Stored data.
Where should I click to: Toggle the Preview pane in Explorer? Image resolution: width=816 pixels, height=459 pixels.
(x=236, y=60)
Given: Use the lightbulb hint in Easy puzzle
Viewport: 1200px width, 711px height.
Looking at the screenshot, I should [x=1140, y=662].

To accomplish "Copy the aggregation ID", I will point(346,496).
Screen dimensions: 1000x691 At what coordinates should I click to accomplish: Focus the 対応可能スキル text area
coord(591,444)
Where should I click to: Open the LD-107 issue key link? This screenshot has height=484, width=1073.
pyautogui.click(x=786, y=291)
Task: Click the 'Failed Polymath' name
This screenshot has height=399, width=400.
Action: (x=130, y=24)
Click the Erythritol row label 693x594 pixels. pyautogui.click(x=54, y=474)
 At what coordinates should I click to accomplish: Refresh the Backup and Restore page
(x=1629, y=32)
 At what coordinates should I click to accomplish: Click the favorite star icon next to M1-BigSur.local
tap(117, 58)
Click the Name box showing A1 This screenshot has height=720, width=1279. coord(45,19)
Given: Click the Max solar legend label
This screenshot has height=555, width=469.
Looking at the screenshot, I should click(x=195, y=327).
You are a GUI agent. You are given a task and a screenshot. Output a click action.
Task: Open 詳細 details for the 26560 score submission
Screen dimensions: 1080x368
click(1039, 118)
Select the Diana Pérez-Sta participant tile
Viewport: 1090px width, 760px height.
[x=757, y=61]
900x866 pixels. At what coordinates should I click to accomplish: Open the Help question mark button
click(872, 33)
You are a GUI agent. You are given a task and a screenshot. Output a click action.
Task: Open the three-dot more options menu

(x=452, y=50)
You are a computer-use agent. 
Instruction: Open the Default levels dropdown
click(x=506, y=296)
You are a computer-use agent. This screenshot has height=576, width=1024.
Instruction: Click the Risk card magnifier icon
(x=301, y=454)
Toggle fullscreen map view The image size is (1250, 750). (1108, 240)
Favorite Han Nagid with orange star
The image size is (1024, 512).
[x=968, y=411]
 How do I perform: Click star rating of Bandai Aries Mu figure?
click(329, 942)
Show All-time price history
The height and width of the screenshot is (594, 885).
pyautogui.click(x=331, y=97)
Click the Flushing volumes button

EXERCISE AIM.
Retype every entry, keeping each character as it was.

RESPONSE BOX.
Where should I click to: Toggle the Preview pane in Explorer? Image resolution: width=816 pixels, height=459 pixels.
(x=236, y=60)
Given: Use the lightbulb hint in Easy puzzle
Viewport: 1200px width, 711px height.
Looking at the screenshot, I should [x=1140, y=662].

To accomplish "Copy the aggregation ID", I will point(346,496).
Screen dimensions: 1000x691 At what coordinates should I click to accomplish: Focus the 対応可能スキル text area
coord(591,444)
Where should I click to: Open the LD-107 issue key link? This screenshot has height=484, width=1073.
pyautogui.click(x=786, y=291)
Task: Click the 'Failed Polymath' name
This screenshot has height=399, width=400.
Action: (x=130, y=24)
Click the Erythritol row label 693x594 pixels. pyautogui.click(x=54, y=474)
 At what coordinates should I click to accomplish: Refresh the Backup and Restore page
(x=1629, y=32)
 At what coordinates should I click to accomplish: Click the favorite star icon next to M1-BigSur.local
tap(117, 58)
Click the Name box showing A1 This screenshot has height=720, width=1279. coord(45,19)
Given: Click the Max solar legend label
This screenshot has height=555, width=469.
Looking at the screenshot, I should click(x=195, y=327).
You are a GUI agent. You are given a task and a screenshot. Output a click action.
Task: Open 詳細 details for the 26560 score submission
Screen dimensions: 1080x368
click(1039, 118)
Select the Diana Pérez-Sta participant tile
Viewport: 1090px width, 760px height.
[x=757, y=61]
900x866 pixels. At what coordinates should I click to accomplish: Open the Help question mark button
click(872, 33)
You are a GUI agent. You are given a task and a screenshot. Output a click action.
Task: Open the three-dot more options menu

(x=452, y=50)
You are a computer-use agent. 
Instruction: Open the Default levels dropdown
click(x=506, y=296)
You are a computer-use agent. This screenshot has height=576, width=1024.
Instruction: Click the Risk card magnifier icon
(x=301, y=454)
Toggle fullscreen map view The image size is (1250, 750). (1108, 240)
Favorite Han Nagid with orange star
The image size is (1024, 512).
[x=968, y=411]
 How do I perform: Click star rating of Bandai Aries Mu figure?
click(329, 942)
Show All-time price history
The height and width of the screenshot is (594, 885).
pyautogui.click(x=331, y=97)
Click the Flushing volumes button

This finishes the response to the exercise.